According to federal law, marijuana is illegal, and the VA is a federal agency. This ban may have serious consequences for some veterans.

John was injured by a roadside bomb while serving in Afghanistan. He lost muscles in his legs, back and neck from the blast. He also has been diagnosed with Post Traumatic Stress Disorder.

John didn’t want us to use his name because he is concerned that telling us about his medical situation will jeopardize his ability to continue treatments at the Veterans Health Administration. After years of trying different painkillers he found a combination allowed him to control his pain and stress in 2012. It was a mix of medical marijuana with opiate painkillers.   

“I was sleeping without having to take pharmaceutical sleep aids, I was able to stay at the same dose of opioid painkillers for years.” John said.
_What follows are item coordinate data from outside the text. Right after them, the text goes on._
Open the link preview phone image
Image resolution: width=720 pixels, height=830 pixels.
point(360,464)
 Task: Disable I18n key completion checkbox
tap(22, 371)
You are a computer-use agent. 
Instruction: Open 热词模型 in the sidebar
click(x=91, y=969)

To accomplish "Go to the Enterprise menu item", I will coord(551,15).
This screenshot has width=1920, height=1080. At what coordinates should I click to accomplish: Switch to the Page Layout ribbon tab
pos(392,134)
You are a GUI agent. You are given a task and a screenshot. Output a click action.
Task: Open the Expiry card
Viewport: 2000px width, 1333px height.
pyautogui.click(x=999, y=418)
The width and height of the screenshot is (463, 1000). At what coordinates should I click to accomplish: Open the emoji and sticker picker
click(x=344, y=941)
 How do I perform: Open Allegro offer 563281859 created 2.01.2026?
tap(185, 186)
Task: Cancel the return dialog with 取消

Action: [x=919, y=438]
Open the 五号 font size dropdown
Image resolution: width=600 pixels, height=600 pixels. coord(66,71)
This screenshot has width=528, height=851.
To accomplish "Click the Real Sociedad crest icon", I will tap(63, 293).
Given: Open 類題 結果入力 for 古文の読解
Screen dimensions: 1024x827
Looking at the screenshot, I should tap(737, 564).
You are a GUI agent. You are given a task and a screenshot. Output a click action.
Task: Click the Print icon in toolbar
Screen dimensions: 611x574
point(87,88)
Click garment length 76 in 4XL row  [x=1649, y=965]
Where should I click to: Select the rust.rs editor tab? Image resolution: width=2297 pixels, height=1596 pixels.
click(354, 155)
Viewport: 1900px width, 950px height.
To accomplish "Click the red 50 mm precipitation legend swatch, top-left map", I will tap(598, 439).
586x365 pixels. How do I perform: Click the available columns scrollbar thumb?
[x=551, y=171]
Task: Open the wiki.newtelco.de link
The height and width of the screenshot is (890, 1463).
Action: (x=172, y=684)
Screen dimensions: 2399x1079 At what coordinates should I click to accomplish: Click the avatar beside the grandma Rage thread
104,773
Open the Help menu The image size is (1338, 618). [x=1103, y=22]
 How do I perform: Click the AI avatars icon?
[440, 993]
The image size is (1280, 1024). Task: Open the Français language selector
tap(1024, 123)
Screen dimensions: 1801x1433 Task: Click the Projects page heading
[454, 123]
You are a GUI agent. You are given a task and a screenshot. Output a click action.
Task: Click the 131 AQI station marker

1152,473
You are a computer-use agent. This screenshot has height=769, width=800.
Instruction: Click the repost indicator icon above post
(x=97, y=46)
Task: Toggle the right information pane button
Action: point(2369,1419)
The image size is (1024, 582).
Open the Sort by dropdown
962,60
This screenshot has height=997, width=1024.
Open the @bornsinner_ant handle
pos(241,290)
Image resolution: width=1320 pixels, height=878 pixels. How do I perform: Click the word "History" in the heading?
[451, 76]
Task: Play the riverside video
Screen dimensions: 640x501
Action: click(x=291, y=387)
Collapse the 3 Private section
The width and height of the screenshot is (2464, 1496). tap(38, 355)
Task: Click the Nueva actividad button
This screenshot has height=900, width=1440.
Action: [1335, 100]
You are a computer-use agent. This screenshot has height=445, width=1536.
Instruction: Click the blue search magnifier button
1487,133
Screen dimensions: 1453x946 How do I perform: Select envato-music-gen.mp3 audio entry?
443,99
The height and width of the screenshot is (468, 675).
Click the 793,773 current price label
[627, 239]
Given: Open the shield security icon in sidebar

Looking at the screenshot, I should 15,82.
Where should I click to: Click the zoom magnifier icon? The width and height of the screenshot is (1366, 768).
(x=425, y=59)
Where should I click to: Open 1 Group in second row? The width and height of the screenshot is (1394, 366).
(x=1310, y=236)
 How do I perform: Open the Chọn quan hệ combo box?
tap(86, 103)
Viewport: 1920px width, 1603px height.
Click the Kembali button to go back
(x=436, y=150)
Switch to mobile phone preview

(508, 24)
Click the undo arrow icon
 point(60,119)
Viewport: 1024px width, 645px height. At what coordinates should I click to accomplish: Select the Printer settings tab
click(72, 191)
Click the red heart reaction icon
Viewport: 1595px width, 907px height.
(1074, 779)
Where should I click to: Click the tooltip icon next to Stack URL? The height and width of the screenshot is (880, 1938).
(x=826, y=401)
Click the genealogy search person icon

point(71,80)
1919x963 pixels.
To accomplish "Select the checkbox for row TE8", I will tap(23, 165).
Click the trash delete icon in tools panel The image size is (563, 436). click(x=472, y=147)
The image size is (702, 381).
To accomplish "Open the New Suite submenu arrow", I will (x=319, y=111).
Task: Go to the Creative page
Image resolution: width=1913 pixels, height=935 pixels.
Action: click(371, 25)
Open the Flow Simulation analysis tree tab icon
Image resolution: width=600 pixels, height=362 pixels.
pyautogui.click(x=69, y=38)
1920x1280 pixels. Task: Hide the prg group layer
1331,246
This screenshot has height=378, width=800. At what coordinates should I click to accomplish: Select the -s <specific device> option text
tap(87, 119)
That changed this summer. "I was mailed this letter: Due to your urine drug screen has a positive result for cannabinoids as a result my doctor would not be renewing your pain medication.”

In May the VA standardized the opioid agreement, a contract patients who receive long-term painkillers have to sign detailing the rules of taking the pills. The agreement also specifies no illegal drugs. To the federal government, marijuana is an illegal drug — medical or not.

This creates a conflict in Arizona, where medical marijuana is legal. John was already out of morphine when he got that letter saying his meds would not be renewed.  

“Being in withdrawal is an assault on all five of your senses," John said, "I couldn’t work or sleep. Sweating, agitated, having muscle spasms, in a great amount of pain and unable to think clearly you are in as sense similar to a vegetable. You don't have control over your bodily functions.”

This lasted two weeks before the VA eventually put him back on the opiates, under the condition he stop using marijuana.

Federal law still lists marijuana as a Schedule I drug, like heroin, LSD and ecstasy. This puts VA doctors in the middle of a federal-state tussle over the use of the drug. VA doctors cannot prescribe it, but some tolerate its use.

Dr. Christopher Burke is the head of primary care at the Phoenix VA. Burke wasn't John’s doctor, but said the policy leaves a gray area.

“Luck of the draw sometimes a way to put it," Burke said. "It does kind of depend on who you get and what beliefs and again their own clinical judgment.”

John’s previous doctor, who left the VA earlier this year, was OK with him using marijuana. His new doctor made him choose between marijuana or opiate painkillers. Some physicians are concerned about the effect of the taking the drugs together.

"Each drug is going to have its own effect whether it’s being used simultaneously or by itself. Whether it’s escalated when it’s used together that’s probably the better question, and I don’t have a great answer for that,” Burke said.

A study published in August in the Journal of the American Medical Association found states with medical marijuana laws had 25 percent fewer opioid overdose deaths.

Author Marcus Bachhuber said the use of medical marijuana in 2010 led to 1,700 fewer overdose deaths across the country.

“Often they use medical marijuana as a substitute for opioids or they supplement with medical marijuana and reduce their opioid dose, their painkiller dose. So that would be expected to lower their risk of overdose," Bachhuber said.

Medical marijuana treatment for PTSD will be allowed in Arizona starting in January. With more than 300,000 Iraq and Afghanistan vets across the country estimated to suffer from PTSD, the VA will likely to face mounting pressure to re-visit its policy on opiates and medical marijuana.